Stored items:
▶
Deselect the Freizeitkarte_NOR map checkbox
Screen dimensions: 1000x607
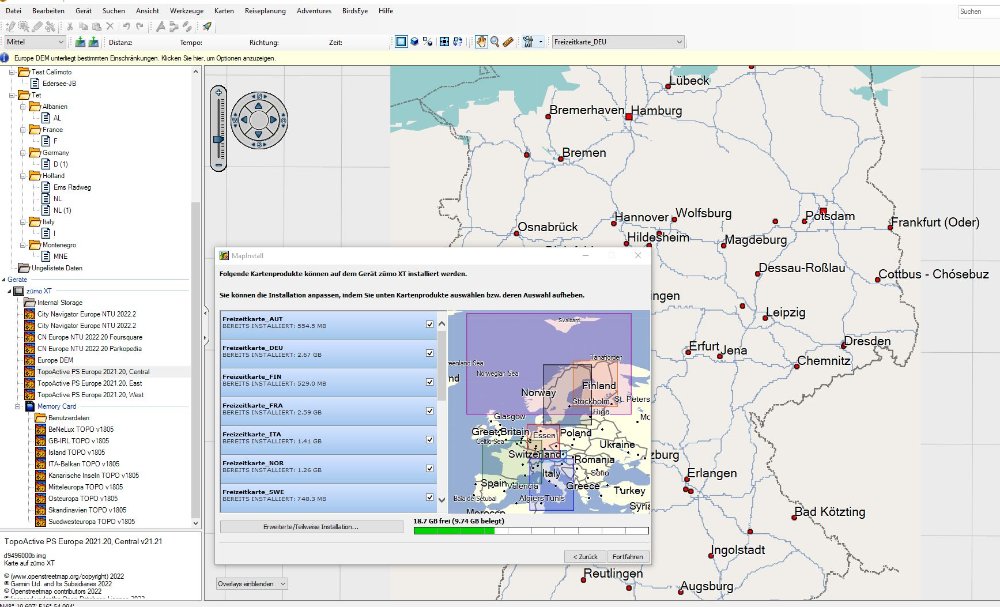[x=430, y=467]
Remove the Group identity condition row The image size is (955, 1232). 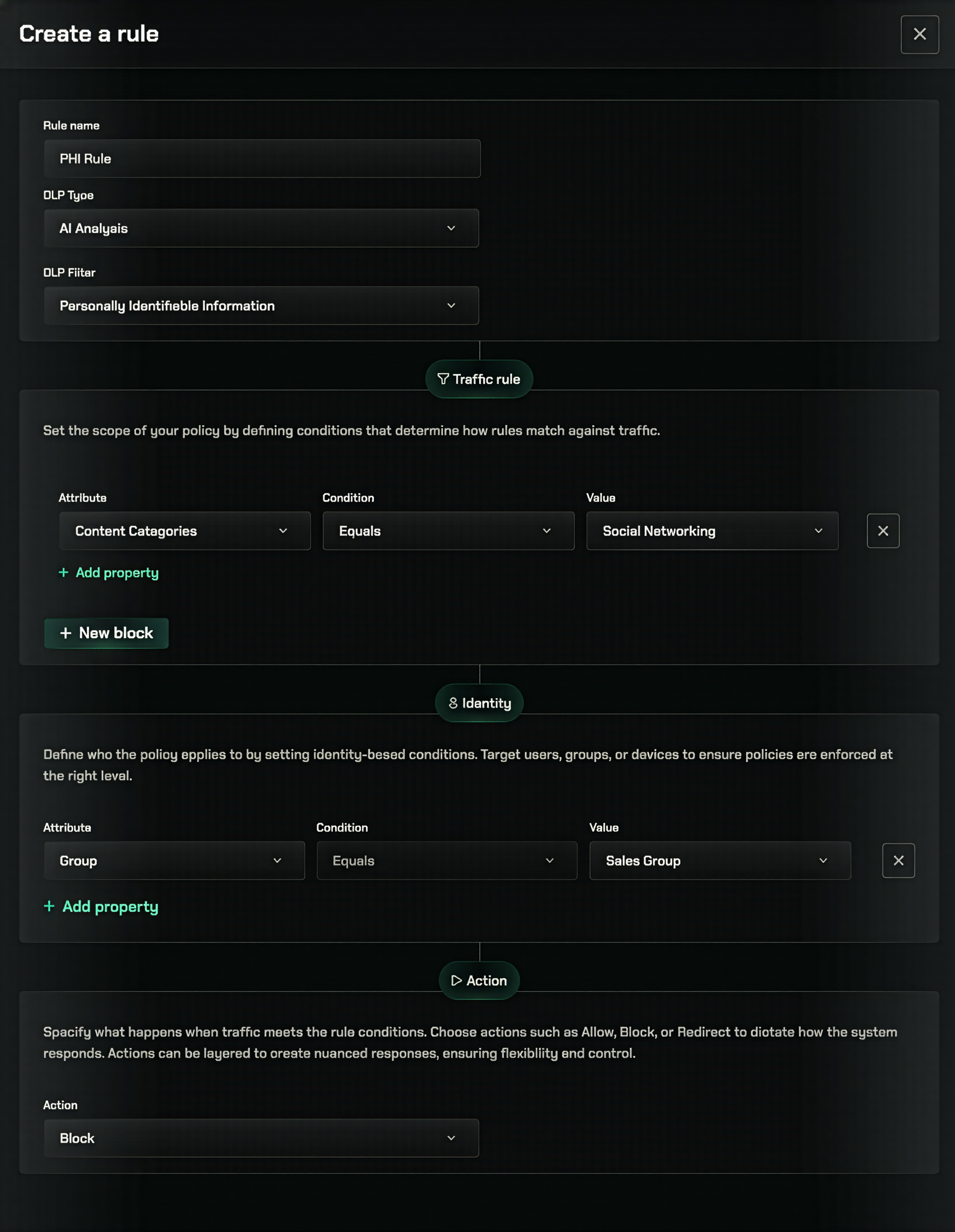(x=898, y=860)
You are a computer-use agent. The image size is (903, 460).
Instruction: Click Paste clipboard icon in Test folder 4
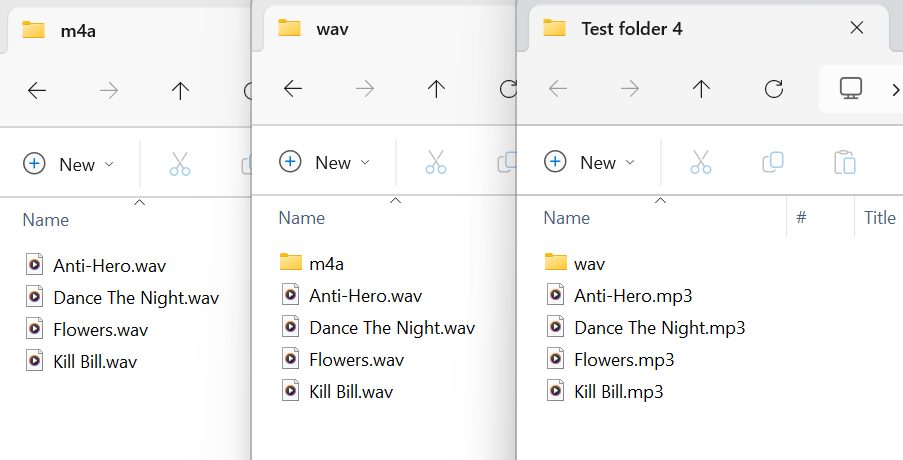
◀
WORK INSTRUCTION:
Please return the lines from the line with "You are a computer-use" through the last line of the data, both included, exactly, and without pictures.

REPLY TO THE EXERCISE:
You are a computer-use agent. The image size is (903, 460).
Instruction: Click Paste clipboard icon in Test folder 4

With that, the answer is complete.